DATA SHOWN:

Content starts

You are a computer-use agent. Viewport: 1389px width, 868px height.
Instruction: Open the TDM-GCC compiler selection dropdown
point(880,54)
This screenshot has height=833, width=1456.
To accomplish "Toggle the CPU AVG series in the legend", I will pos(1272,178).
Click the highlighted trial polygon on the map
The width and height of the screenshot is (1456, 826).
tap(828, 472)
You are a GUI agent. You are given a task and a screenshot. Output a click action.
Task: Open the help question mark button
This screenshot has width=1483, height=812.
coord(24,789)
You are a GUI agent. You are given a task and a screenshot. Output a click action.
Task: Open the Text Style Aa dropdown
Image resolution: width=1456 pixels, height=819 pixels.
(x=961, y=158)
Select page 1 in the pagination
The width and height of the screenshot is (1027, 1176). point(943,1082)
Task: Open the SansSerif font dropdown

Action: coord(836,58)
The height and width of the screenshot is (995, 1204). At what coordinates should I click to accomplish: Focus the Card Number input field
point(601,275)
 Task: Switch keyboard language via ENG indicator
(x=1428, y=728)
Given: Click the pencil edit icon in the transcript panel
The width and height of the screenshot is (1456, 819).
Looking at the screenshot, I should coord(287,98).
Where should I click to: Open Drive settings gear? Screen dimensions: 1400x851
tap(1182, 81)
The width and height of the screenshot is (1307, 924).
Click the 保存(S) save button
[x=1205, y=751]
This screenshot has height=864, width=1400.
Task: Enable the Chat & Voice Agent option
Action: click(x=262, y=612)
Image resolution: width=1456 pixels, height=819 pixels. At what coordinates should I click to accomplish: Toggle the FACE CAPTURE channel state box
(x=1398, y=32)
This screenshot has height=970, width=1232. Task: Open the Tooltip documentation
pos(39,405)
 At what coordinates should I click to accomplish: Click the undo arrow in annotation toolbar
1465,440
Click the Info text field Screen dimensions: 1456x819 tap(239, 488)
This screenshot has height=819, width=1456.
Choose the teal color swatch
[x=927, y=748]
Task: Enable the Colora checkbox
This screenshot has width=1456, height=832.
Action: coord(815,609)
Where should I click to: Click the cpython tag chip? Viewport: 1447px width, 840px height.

Content ends

Word for word, restate the data above from its first line down to and including the line with "Task: Open the help question mark button".

You are a computer-use agent. Viewport: 1389px width, 868px height.
Instruction: Open the TDM-GCC compiler selection dropdown
point(880,54)
This screenshot has height=833, width=1456.
To accomplish "Toggle the CPU AVG series in the legend", I will pos(1272,178).
Click the highlighted trial polygon on the map
The width and height of the screenshot is (1456, 826).
tap(828, 472)
You are a GUI agent. You are given a task and a screenshot. Output a click action.
Task: Open the help question mark button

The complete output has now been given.